Bir Siverek kızı olarak beni siyasetten çok siyasetçilerin ilçeme neler yaptığı ya da yapmadığı ilgilendiriyor. Bir bilim insanı olarak da olaylara siyasi gözlüğümü atıp tarafsız bakmaya çalışıyorum. Bu da tarafsız olmaya çalışan bir yazı olacak.

Siverek yıllar önce annemin dizelerinde yazdığı gibi Urfa ile Diyarbakır arasında olup Siverek Belediyesi   1873 yılında kurulmuştur. Yüzölçümü 4314 km2 nüfusu 250.000 olup Şanlıurfa’ ya 96 Diyarbakır’ a 84 km uzaklıktadır. (1)

İşte bu Şanlıurfa ile Diyarbakır arasında tam ortada oluşu, nüfusu ve yüzölçümü ile Siverek siyaset çarkında kapış kapış edilmektedir. Ve gerçekten Siverek için kalbi atanlar, Siverekli olmayı ırk, dil, din, siyasi görüş olmadan bir özellik kabul edenler bu çekişmelerden illallah demişlerdir.

Nedir çekişme?

Bilindiği gibi Diyarbakır tartışmasız bir şekilde HDP kalesi ve Şanlıurfa ise AKPARTİ kalesi durumundadır.  İşte tam ortadaki Siverek pastanın paylaşılamayan ve mücevher gibi parlayan parçasıdır. Ancak ne yazık ki ben bir Siverekli olarak her iki uçtaki partilerin ve siyasetçilerin ne yazık ki Siverek ve Siverekli’ yi değil de pastadaki payı yemeyi istediğini düşünmekteyim.

HDP ve PKK yanlıları ‘Kürtçe konuşamayan Siverekli değildir’ demek gibi bariz bir ırkçılık yapma cüretinde bulunurken; AKPARTİ ‘ nin bu siyasi önemin ne kadar farkında olduğun bilemiyorum.Bunun yanı sıra HDP milletvekilleri ve siyasileri de bizi sadece oy potansiyeli ve savaş ganimeti olarak görmektedirler. CHP deseniz hiç demeyin. MHP en son Bucak ailesinden bir belediye başkanı adayı ile sınırı zorlamaya çalıştı ama ellerinde patladı. Ve Siverek halkı koltuğu AKPARTİ’ ye teslim etti.

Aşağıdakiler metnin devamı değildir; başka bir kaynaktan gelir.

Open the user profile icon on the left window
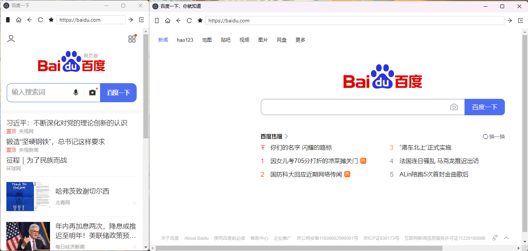This screenshot has width=528, height=251. (11, 39)
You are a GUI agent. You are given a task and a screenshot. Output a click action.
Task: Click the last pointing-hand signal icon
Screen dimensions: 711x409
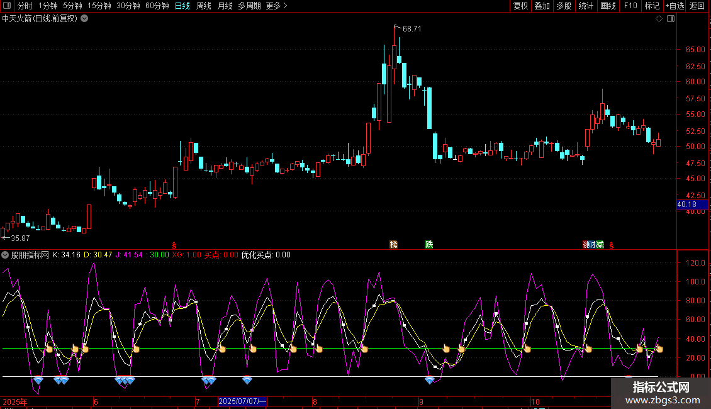click(x=659, y=349)
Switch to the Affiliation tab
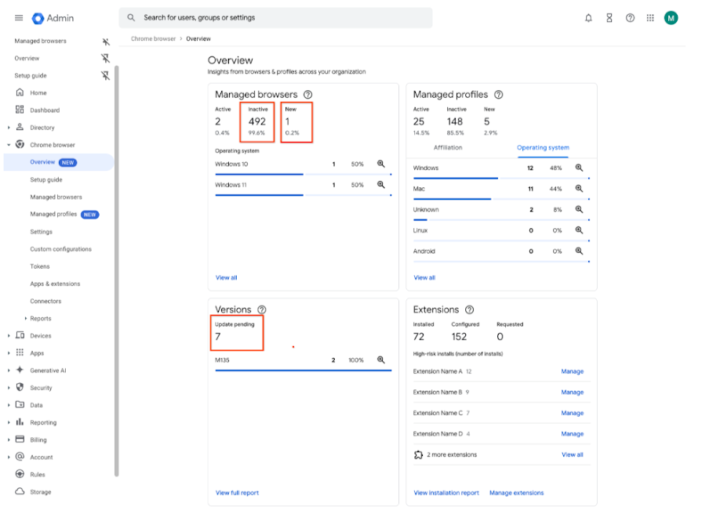The width and height of the screenshot is (702, 521). (448, 147)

Şimdi ben bunları niçin yazdım. Başımın tacı hemşerilerim bu siyaset paylaşımını ne zaman kendi lehimize çevireceğiz? Ne zaman sen ben demeden Siverek için yollara düşeceğiz.

İşte en son olay:

Siverek için sanat bilim kültür faaliyetleri yapmakta olan bir dernek Siverek Belediyesi tarafından kullanmakta olduğu Gümrük Han kiracılığından uzaklaştırılıyor. Kontrata baktığımızda Siverek Belediyesi yasal olarak böyle bir hakka sahip. Eylem doğrudur yanlıştır demiyorum; yasal durumu yazıyorum. Ancak biz millet olarak duygusalız ya; hele Siverekli olarak daha da ateşliyiz ya: Başladı yazılar ‘’ Yapamaz, nasıl yapabilir, hakkı yok …’’ Yasa ve kontrat yapar diyormuş. O zaman yapar. Ey benim kalemi eline alıp da yazan güzel hemşerilerim bu yangına körükle gitmek niye? Sizler bir Siverekli için hatta Siverek suyundan 40 gün içmiş biri için ‘’YAPAMAZ’’ kelimesinin kullanılamayacağını bilmiyor musunuz? Olayı belki de tatlılıkla çözebilmek hatta kimseler duymadan çözebilmek varken nedir bu kıyamet, bu çığlıklar…

Şimdi sizlere sorular:

Soru bir: Bu yazıları yazanların kaç tanesi Siverek ilişkileri ile olayın nedenini, nasılını öğrenmeye çalıştı?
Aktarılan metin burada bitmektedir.